* [TASK INSTRUCTIONS] Scan the listing below and copy every line holding "swatch".

* [GIVEN DATA]
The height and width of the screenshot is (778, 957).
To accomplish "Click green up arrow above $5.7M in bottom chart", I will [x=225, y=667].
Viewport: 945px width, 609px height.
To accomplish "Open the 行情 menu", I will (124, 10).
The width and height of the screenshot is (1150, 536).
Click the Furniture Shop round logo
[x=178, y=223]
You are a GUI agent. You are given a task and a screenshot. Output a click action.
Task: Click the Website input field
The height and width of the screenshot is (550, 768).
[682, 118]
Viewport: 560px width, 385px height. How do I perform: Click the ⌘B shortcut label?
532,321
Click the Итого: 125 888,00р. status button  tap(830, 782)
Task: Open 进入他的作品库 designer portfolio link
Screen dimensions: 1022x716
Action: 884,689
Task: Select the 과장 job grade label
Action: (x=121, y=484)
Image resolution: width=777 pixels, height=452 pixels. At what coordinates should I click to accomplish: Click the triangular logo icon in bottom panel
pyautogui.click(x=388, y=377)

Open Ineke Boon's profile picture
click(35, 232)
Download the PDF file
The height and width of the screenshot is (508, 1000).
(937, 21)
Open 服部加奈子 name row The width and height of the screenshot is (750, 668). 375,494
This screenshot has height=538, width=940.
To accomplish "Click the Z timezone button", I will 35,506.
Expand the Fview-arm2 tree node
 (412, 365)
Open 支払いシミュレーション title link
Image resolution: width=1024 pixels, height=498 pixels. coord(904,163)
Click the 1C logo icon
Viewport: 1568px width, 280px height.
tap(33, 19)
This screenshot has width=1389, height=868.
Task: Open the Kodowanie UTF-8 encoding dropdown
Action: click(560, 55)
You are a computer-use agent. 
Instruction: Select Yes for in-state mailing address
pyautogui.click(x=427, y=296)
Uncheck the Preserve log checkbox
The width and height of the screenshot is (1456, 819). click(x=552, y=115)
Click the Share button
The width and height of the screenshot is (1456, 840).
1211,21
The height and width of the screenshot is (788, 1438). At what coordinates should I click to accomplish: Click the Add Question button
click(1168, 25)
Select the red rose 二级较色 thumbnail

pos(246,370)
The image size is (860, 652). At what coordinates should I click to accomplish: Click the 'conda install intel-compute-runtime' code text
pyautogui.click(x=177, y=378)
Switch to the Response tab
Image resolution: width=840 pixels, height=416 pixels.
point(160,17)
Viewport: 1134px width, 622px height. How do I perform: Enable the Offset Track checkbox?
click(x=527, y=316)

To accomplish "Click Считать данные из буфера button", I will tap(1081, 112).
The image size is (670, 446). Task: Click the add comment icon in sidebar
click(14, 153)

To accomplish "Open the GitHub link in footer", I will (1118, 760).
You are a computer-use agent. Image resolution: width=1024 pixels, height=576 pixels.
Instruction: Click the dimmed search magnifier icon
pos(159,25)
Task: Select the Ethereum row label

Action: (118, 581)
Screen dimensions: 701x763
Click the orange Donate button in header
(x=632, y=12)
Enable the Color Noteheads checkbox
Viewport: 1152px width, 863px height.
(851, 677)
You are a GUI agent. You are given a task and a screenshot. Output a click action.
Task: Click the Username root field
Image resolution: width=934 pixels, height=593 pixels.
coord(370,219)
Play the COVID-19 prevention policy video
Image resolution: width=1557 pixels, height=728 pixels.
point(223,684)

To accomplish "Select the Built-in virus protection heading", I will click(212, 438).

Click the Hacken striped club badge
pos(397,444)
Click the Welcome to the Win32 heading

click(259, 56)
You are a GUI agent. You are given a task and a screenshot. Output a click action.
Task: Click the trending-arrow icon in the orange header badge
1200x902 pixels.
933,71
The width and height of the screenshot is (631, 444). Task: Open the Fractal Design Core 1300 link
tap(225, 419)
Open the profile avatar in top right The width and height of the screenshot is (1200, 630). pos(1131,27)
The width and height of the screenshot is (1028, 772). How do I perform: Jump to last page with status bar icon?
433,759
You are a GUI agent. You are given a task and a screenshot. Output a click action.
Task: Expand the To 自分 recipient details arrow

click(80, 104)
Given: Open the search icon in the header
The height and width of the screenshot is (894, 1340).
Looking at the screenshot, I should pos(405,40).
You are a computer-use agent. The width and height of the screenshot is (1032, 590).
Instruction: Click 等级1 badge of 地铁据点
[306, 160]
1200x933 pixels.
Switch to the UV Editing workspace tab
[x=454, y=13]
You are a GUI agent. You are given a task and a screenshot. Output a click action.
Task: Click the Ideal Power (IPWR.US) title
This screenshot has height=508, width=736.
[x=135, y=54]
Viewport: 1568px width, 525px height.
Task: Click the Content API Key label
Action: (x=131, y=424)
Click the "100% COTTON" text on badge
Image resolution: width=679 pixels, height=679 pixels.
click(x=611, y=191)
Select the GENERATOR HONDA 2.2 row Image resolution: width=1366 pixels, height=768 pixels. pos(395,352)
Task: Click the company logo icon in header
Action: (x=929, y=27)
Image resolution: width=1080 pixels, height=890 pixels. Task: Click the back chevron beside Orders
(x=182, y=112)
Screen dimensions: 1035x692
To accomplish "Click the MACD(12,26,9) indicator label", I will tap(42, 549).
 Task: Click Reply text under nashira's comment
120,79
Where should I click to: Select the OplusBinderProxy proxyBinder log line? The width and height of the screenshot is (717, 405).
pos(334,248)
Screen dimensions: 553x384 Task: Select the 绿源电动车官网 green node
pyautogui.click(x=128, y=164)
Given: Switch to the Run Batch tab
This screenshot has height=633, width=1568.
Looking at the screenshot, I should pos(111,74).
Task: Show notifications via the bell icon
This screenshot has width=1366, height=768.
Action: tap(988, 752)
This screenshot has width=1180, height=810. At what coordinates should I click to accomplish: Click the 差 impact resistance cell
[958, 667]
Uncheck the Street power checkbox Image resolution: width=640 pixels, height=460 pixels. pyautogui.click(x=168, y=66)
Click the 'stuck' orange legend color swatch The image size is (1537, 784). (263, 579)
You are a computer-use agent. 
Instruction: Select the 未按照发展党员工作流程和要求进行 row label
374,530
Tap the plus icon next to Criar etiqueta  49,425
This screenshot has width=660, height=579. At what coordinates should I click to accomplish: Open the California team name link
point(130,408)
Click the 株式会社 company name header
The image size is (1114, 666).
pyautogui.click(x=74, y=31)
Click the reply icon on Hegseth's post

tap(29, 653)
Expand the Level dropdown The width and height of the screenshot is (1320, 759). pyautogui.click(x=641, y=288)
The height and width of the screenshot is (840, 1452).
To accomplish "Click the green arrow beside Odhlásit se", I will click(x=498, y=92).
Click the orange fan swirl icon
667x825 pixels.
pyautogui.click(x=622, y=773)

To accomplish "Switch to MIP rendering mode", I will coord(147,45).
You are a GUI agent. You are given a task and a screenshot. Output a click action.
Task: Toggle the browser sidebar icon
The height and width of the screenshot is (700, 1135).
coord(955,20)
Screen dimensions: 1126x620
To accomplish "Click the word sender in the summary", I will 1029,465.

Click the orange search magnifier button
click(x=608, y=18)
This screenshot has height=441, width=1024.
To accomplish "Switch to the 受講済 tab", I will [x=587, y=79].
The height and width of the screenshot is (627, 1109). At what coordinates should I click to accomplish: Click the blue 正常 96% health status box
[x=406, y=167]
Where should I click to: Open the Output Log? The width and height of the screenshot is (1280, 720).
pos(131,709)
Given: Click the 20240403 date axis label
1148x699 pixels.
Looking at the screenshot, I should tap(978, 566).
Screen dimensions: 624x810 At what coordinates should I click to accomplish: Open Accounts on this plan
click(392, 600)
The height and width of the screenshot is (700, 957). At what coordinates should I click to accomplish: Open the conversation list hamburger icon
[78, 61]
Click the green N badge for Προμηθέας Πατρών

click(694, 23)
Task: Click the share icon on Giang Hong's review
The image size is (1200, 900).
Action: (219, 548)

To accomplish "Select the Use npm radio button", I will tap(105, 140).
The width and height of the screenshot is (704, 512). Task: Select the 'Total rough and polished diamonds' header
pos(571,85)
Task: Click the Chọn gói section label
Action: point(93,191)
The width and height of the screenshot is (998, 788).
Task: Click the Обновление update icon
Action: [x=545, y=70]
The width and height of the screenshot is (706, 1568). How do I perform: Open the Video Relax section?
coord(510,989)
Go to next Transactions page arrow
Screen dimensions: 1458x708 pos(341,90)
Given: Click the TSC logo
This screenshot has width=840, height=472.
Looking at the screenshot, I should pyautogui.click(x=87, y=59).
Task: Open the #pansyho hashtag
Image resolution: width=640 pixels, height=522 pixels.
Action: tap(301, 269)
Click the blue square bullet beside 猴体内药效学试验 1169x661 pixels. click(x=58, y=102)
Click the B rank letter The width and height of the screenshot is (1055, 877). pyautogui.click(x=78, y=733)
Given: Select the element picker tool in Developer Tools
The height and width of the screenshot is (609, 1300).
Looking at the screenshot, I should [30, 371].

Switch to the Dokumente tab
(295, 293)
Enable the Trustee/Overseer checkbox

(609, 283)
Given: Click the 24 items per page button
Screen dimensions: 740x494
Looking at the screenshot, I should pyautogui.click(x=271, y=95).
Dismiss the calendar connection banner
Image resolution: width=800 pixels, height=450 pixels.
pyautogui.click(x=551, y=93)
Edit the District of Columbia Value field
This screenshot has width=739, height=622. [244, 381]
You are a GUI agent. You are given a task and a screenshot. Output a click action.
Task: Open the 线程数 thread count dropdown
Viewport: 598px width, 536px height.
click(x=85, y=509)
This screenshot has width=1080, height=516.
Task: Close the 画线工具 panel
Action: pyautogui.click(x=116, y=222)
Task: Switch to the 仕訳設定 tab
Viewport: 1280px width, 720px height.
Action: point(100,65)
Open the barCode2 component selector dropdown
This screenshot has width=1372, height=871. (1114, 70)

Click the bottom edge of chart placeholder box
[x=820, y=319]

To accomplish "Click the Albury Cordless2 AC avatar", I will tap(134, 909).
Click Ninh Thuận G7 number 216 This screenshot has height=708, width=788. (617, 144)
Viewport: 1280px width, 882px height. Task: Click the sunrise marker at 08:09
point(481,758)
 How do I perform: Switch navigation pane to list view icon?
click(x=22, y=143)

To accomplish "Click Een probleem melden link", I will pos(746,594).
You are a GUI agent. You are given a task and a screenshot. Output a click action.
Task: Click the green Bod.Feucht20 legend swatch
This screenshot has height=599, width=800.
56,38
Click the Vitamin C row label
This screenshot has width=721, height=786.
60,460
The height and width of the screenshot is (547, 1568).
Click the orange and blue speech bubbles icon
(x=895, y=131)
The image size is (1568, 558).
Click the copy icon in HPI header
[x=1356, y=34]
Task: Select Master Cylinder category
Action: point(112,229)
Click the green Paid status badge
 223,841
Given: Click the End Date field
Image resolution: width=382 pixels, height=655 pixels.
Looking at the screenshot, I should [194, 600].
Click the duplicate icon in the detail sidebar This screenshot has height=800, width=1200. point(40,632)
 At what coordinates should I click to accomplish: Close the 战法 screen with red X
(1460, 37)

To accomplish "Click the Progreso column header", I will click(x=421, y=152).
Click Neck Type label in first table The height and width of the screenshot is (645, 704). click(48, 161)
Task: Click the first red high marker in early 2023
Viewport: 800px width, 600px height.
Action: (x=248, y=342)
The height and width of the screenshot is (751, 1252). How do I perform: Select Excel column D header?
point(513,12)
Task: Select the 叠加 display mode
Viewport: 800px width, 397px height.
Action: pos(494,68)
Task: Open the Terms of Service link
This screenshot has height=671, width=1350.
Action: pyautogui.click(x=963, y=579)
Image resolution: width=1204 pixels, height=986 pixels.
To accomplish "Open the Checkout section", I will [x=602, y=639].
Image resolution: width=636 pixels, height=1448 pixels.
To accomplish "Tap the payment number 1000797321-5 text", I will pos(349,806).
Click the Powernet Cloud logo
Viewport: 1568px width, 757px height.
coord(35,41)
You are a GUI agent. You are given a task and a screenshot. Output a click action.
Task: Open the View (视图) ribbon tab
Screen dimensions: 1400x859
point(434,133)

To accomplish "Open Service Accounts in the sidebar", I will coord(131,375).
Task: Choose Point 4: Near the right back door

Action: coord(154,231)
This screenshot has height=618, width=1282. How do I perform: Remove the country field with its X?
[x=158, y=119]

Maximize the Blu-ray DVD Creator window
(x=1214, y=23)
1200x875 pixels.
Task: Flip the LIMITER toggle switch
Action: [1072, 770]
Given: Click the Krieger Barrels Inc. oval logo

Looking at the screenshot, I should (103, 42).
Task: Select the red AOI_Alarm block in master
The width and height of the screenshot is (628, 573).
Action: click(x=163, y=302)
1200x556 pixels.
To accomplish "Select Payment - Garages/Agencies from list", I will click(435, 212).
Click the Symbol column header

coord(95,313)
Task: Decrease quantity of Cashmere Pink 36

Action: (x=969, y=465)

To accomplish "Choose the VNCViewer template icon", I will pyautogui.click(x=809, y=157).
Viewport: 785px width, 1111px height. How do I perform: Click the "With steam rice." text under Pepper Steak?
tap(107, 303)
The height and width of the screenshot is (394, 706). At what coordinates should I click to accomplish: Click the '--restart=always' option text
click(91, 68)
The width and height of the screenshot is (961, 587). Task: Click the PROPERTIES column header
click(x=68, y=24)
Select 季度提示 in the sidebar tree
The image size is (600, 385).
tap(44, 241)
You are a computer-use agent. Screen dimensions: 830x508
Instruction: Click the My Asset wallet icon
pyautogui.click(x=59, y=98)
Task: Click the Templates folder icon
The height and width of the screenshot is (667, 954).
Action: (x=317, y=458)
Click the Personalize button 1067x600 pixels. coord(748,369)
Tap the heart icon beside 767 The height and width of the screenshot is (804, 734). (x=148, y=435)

* [WRITTEN ANSWER]
Click the 'stuck' orange legend color swatch The image size is (1537, 784). (263, 579)
Task: Click the green Bod.Feucht20 legend swatch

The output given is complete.